La joven tenía acento inglés.
– Yo también soy enfermera -contestó, levantando una mano pálida hacia su propio pecho.
– ¿De veras? -dijo Charlotte, contenta de oírla hablar, mientras preparaba una jeringuilla para extraerle una muestra de sangre.
– Sí, con la señorita Nightingale.
– ¡Caramba! -exclamó. Tardó un rato en asimilar lo que acababa de oír. Eleanor había pronunciado aquellas palabras con la esperanza de que causaran cierta impresión en Charlotte. Y, sin duda, lo consiguieron. Mientras levantaba la aguja para verla a la luz, Charlotte hizo una pausa y dijo-: Un momento. ¿Se refiere usted a Florence Nightingale?
– Sí -contestó Eleanor, satisfecha, al parecer, de que el nombre todavía fuese conocido-. En el hospital de la calle Harley…, y después en Crimea.
¿Florence Nightingale? ¿La dama de la lámpara? ¿De qué época era? La historia nunca había sido la asignatura favorita de Charlotte. ¿Cuándo había vivido, hacía doscientos años más o menos?
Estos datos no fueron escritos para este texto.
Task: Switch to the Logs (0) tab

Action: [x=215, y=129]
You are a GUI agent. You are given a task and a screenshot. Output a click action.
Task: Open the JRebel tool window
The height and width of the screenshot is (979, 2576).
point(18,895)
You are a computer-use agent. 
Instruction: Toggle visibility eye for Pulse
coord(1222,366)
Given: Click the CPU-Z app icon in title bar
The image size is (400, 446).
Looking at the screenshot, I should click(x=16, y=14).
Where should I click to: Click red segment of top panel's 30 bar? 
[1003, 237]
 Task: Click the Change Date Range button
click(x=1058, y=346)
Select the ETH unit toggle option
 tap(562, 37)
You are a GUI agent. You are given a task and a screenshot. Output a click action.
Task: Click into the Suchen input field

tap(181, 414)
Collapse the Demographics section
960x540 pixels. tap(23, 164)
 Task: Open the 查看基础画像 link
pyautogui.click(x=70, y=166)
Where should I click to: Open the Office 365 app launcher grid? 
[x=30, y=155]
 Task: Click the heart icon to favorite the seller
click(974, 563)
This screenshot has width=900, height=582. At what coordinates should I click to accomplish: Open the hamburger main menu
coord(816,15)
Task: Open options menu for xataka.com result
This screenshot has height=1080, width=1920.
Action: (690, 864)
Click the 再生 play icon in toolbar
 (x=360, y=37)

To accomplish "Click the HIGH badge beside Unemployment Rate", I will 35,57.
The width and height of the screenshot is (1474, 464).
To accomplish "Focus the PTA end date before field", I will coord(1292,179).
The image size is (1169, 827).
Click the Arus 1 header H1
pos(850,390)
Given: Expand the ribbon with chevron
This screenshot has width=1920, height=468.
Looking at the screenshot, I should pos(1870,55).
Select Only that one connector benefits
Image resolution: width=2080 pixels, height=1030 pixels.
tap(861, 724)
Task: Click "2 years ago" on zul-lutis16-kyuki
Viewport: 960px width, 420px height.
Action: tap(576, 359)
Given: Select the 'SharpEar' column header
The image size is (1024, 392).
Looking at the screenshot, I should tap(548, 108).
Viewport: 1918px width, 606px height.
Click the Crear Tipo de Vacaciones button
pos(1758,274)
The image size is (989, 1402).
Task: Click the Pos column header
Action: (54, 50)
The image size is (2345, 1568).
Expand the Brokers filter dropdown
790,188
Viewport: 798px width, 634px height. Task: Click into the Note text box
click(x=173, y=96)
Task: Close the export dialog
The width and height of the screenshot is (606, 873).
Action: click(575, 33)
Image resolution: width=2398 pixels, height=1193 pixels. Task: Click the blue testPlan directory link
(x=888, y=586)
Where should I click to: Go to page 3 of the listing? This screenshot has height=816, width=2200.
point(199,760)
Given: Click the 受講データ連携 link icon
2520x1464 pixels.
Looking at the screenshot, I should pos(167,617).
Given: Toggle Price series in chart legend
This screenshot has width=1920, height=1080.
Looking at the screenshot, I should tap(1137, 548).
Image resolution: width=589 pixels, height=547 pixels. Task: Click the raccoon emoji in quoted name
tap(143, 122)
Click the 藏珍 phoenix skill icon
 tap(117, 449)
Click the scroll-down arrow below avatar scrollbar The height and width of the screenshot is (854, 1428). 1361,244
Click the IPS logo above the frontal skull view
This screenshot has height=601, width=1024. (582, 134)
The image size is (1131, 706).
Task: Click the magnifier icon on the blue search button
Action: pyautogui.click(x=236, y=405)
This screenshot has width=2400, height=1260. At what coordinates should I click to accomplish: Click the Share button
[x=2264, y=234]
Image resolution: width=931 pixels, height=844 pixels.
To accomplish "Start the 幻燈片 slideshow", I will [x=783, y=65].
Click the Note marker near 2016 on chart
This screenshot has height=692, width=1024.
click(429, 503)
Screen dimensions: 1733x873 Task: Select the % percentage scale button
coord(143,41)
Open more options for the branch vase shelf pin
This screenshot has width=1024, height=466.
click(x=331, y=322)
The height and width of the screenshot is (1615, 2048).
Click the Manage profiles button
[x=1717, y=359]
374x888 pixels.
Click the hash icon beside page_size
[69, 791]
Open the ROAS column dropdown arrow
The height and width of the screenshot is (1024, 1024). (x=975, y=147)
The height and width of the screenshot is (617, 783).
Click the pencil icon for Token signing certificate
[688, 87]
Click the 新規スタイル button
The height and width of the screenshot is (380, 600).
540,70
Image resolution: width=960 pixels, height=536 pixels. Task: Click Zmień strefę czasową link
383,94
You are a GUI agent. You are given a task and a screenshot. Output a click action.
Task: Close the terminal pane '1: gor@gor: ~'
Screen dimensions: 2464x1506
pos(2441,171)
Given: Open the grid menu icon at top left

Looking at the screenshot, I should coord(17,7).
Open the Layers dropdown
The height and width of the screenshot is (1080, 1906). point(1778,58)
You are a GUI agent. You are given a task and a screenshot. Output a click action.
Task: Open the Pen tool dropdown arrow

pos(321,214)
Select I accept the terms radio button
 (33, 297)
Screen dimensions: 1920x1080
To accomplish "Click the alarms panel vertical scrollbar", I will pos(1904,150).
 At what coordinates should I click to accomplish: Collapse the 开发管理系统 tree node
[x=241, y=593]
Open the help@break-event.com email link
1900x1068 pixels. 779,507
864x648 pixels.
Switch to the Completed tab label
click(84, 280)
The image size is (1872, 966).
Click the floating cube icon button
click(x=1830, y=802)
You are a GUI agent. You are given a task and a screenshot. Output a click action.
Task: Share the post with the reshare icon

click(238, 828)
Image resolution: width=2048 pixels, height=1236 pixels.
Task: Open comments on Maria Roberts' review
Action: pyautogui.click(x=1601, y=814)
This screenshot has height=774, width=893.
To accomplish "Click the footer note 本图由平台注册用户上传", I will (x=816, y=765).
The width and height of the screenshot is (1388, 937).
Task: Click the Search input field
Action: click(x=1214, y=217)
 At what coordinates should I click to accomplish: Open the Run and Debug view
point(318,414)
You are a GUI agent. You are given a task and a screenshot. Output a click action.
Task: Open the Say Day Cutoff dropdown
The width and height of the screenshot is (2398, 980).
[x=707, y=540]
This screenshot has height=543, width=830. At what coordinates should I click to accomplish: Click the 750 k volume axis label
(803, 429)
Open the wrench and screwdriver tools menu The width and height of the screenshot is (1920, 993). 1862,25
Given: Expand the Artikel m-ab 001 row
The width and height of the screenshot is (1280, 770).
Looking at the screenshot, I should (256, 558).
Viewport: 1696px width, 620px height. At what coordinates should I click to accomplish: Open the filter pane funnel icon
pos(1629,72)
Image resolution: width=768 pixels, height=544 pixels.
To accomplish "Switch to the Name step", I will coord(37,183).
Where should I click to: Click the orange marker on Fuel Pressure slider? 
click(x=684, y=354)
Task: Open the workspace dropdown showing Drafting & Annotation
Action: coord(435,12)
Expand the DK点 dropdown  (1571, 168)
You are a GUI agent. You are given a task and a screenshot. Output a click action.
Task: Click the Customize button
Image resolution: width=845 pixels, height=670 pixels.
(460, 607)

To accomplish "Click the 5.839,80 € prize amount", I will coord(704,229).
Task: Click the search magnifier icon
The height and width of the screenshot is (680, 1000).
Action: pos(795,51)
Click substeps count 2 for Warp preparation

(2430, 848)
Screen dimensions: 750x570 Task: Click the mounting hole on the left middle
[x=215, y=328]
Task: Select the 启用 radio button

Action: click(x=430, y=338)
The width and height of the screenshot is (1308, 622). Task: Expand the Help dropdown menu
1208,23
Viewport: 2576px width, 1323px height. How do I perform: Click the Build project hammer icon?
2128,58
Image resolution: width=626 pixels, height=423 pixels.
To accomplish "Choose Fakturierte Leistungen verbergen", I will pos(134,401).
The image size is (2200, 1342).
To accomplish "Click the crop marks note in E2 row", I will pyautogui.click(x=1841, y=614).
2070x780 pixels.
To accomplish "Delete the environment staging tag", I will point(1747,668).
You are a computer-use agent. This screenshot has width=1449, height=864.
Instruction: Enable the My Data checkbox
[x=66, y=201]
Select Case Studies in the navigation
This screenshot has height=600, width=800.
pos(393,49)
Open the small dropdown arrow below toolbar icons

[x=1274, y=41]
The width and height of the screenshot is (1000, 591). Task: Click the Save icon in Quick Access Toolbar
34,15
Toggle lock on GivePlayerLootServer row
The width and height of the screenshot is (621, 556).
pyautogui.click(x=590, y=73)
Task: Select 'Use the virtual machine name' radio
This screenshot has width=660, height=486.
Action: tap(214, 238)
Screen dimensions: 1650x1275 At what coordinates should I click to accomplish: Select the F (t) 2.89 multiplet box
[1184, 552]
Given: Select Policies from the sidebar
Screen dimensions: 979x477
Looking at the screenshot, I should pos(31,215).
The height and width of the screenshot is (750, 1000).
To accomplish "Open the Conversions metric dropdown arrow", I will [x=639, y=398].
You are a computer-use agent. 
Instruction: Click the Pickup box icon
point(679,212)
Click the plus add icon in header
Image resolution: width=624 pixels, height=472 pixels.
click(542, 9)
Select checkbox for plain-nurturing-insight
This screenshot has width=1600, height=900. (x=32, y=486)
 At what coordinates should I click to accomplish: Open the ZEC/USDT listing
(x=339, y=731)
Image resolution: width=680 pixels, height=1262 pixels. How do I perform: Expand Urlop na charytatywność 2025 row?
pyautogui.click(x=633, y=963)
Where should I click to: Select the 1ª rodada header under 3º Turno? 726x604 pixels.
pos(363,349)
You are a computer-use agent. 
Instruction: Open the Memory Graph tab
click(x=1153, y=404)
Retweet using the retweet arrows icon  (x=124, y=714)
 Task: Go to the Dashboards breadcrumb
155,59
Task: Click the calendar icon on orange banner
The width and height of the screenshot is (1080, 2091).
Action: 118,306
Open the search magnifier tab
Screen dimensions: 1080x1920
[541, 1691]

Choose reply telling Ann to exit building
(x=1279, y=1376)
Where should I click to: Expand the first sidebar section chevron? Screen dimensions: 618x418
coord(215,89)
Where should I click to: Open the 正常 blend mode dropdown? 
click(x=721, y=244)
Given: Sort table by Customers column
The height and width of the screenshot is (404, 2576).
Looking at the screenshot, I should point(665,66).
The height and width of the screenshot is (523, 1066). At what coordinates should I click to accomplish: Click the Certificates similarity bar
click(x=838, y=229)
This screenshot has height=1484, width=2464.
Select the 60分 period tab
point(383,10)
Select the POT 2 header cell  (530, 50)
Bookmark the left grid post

‹Concéntrate›, volvió a recordarse Charlotte. ‹Concéntrate›. No debía hacer nada que alarmara a la paciente o que, en un caso como aquél, pusiera patas arriba un sistema de creencias crucial para su estabilidad mental.
– En ese caso, señorita Ames, ha recorrido usted un largo camino para llegar a un lugar como éste. -Charlotte le recogió una manga del vestido; el tejido era áspero, estaba tieso y tenía el tacto de un disfraz de teatro-. Incluso hoy día, no es fácil llegar aquí. -Frotó con alcohol una zona del brazo-. Ahora quiero que esté muy quieta. Sentirá un pequeño pinchazo, pero será cuestión de unos segundos.
Eleanor bajó la mirada hacia la aguja y observó cómo le sacaba la sangre, como si nunca antes hubiera visto aquel procedimiento. ¿Y si era verdad que nunca lo había visto?, se preguntó Charlotte. ¿Podría haberlo visto en su época? Sólo por curiosidad, Charlotte se dijo que en cuanto terminara el examen buscaría información sobre Florence Nightingale. ‹Por razones puramente académicas›, añadió para sí.
Justo cuando retiraba la aguja, entró Michael con una bandeja en la que no sólo traía una taza de chocolate, sino también una magdalena rellena de arándanos y unos huevos revueltos cubiertos con un film de plástico. Mientras Michael buscaba un lugar donde dejar la bandeja, Charlotte abrió el minifrigorífico donde guardaban los medicamentos perecederos y las bolsas de plasma rojo, y depositó allí la muestra de sangre. Al hacerlo, se dio cuenta de que Eleanor seguía todos sus movimientos. Para ser alguien que aseguraba tener cientos de años, parecía más viva a cada minuto que pasaba.